Already, some of Mr. Goodyear’s initiatives to bring about change had met with a poor reception. His proposals for the firm’s new strategic direction were considered too risky by some, a person familiar with the situation said.
In addition, this person said Mr. Goodyear planned changes in senior management that weren’t well received by Temasek’s board.
Temasek had named Mr. Goodyear in February as the successor to Ms. Ho, who is married to Singapore Prime Minister Lee Hsien Loong.
His appointment was hailed as a move that would inject fresh blood into Temasek, a company set up in 1974 as a vehicle to hold government investments and assets, including major stakes in some of the city-state’s more prominent businesses.

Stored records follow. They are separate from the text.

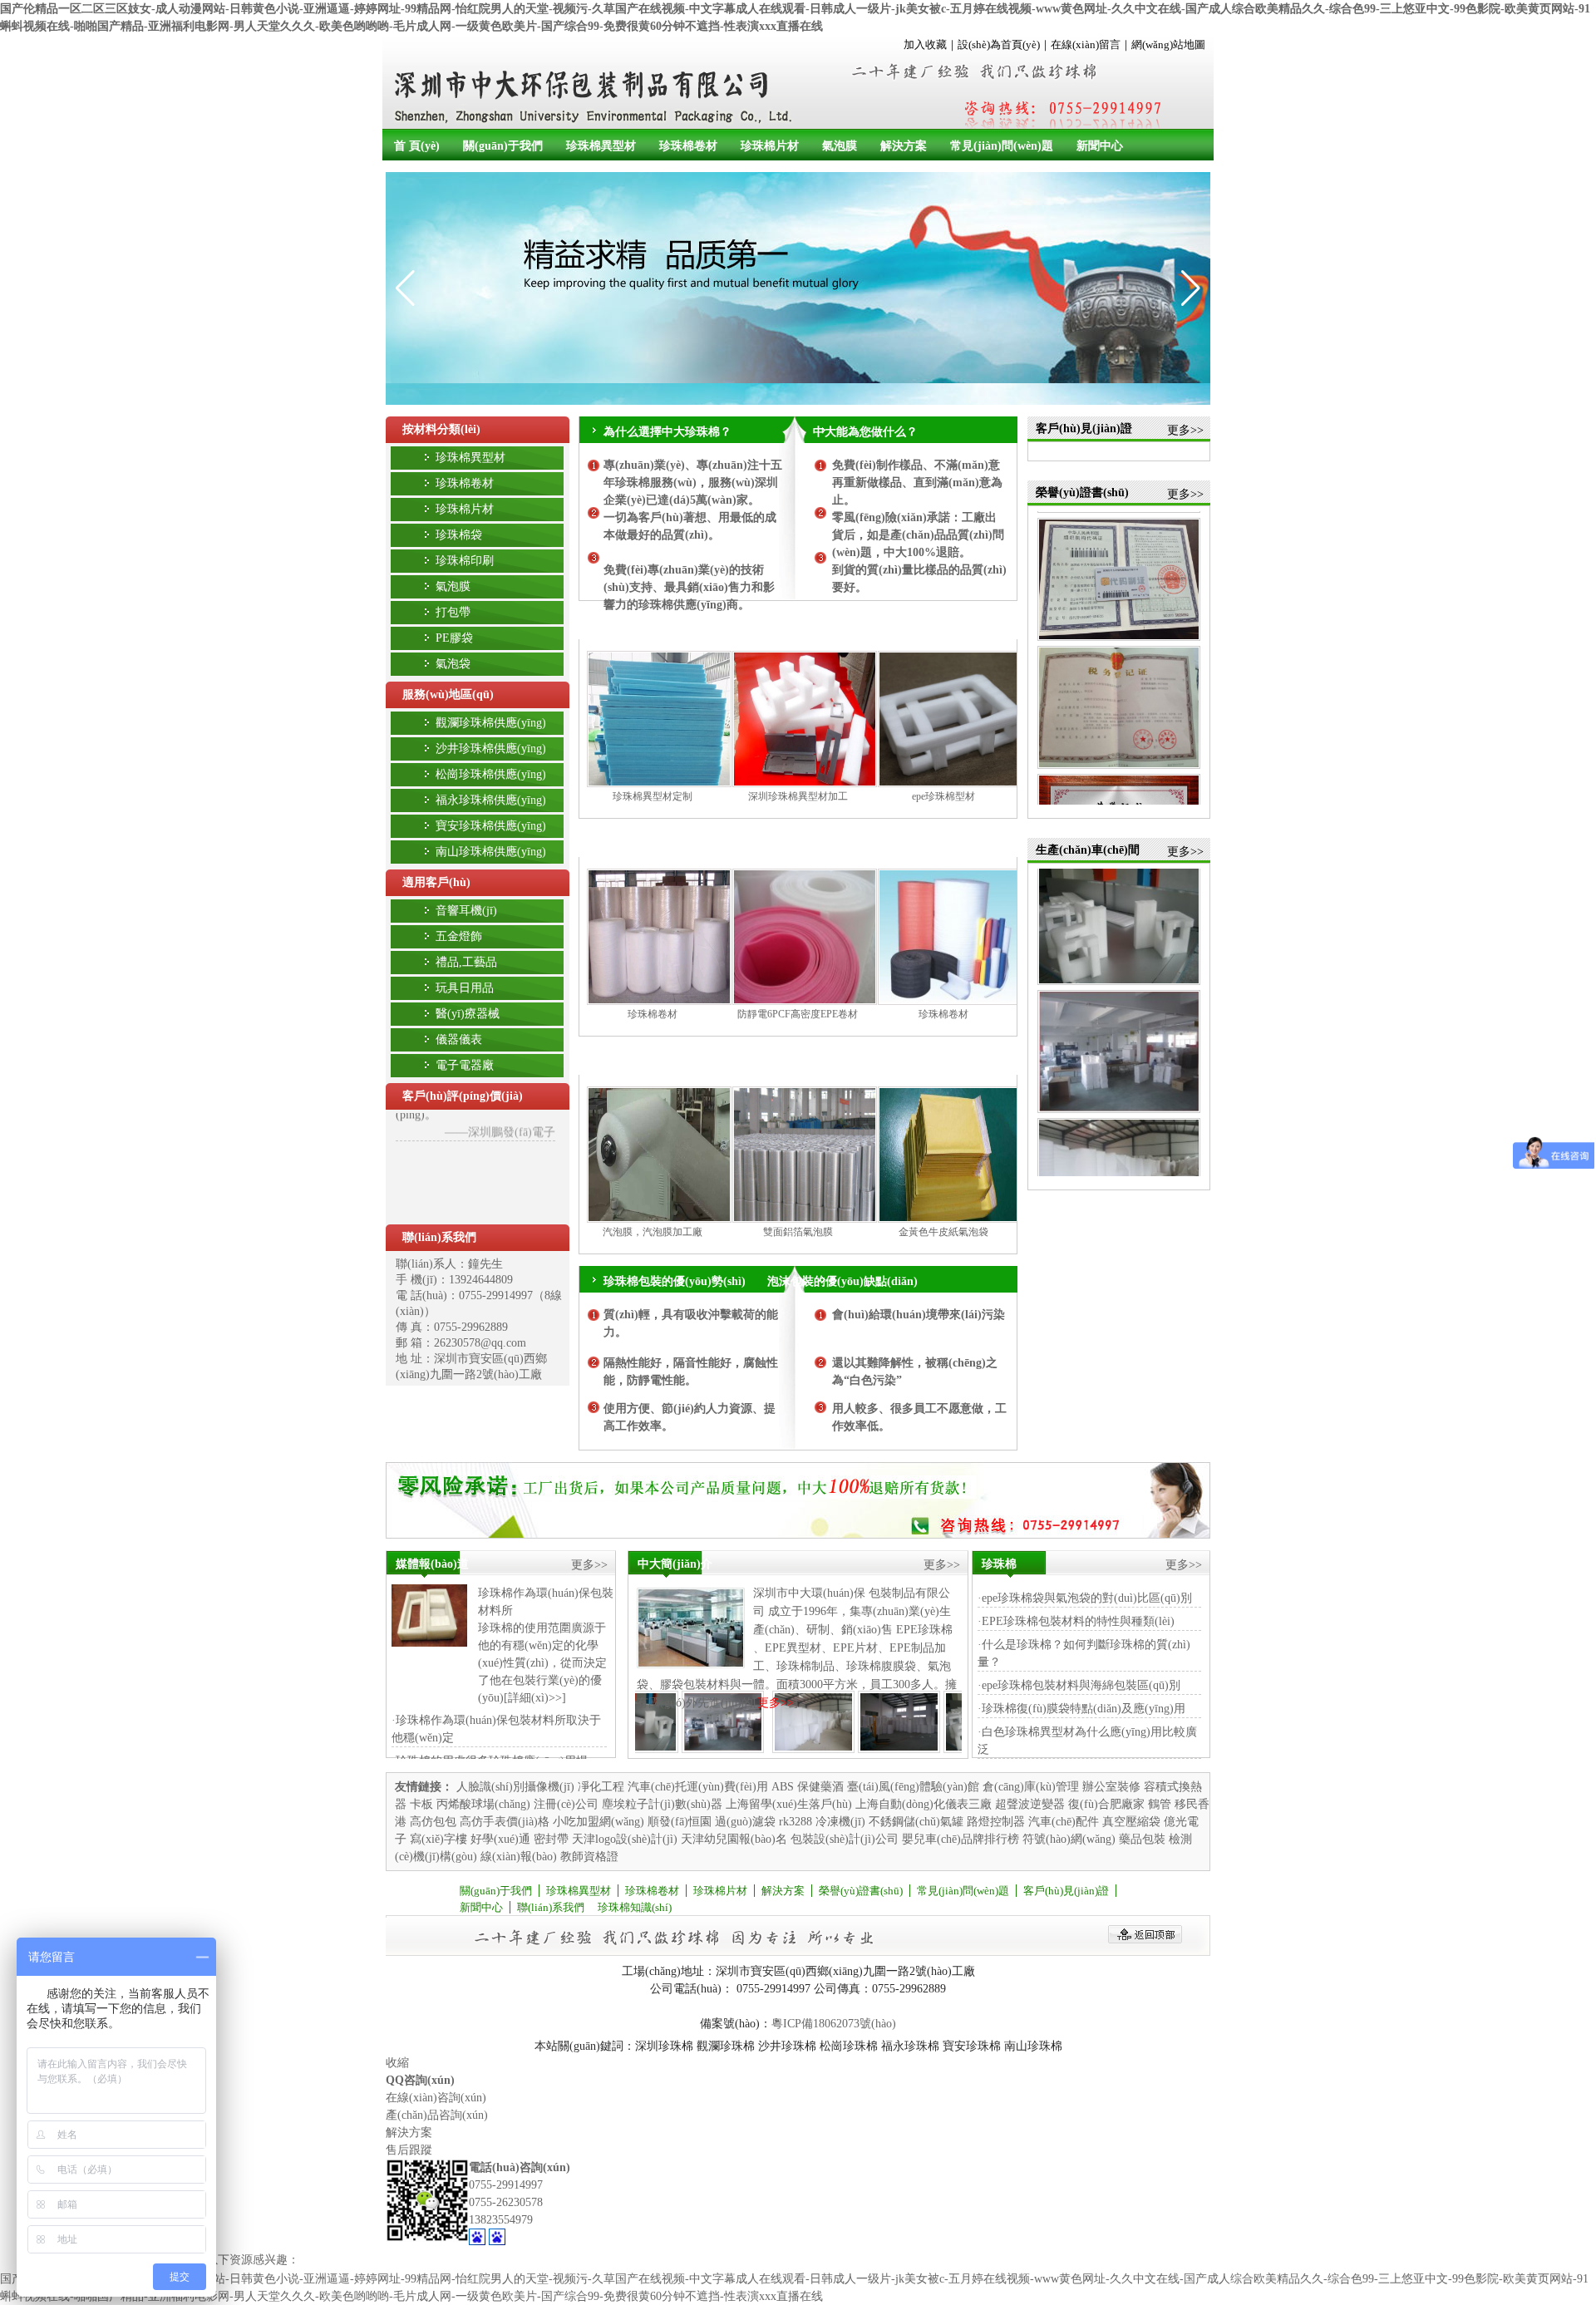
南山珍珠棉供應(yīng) (491, 851)
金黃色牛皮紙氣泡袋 (943, 1232)
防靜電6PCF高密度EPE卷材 (797, 1014)
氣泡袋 (453, 664)
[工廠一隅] (861, 1749)
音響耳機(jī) (466, 910)
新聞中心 (1099, 146)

Aside from his experience at BHP Billiton, Mr. Goodyear was chief financial officer at Freeport McMoRan Inc., a copper-and-gold producer. Some speculated he might help Temasek make inroads into commodity-related investments at a time when rising demand from China is presenting opportunities in that sector.
At the time of his appointment, Ms. Ho noted that “Chip has capabilities that I don’t have.”
Temasek’s chairman says the firm hopes to build on some of Mr. Goodyear’s “process initiatives” even after the CEO-designate’s departure.
In response to whether Temasek would consider other foreigners for the job, Mr. Dhanabalan said in a statement that “Temasek should be helmed by the best person for the job,” and said the firm would continue with its succession planning.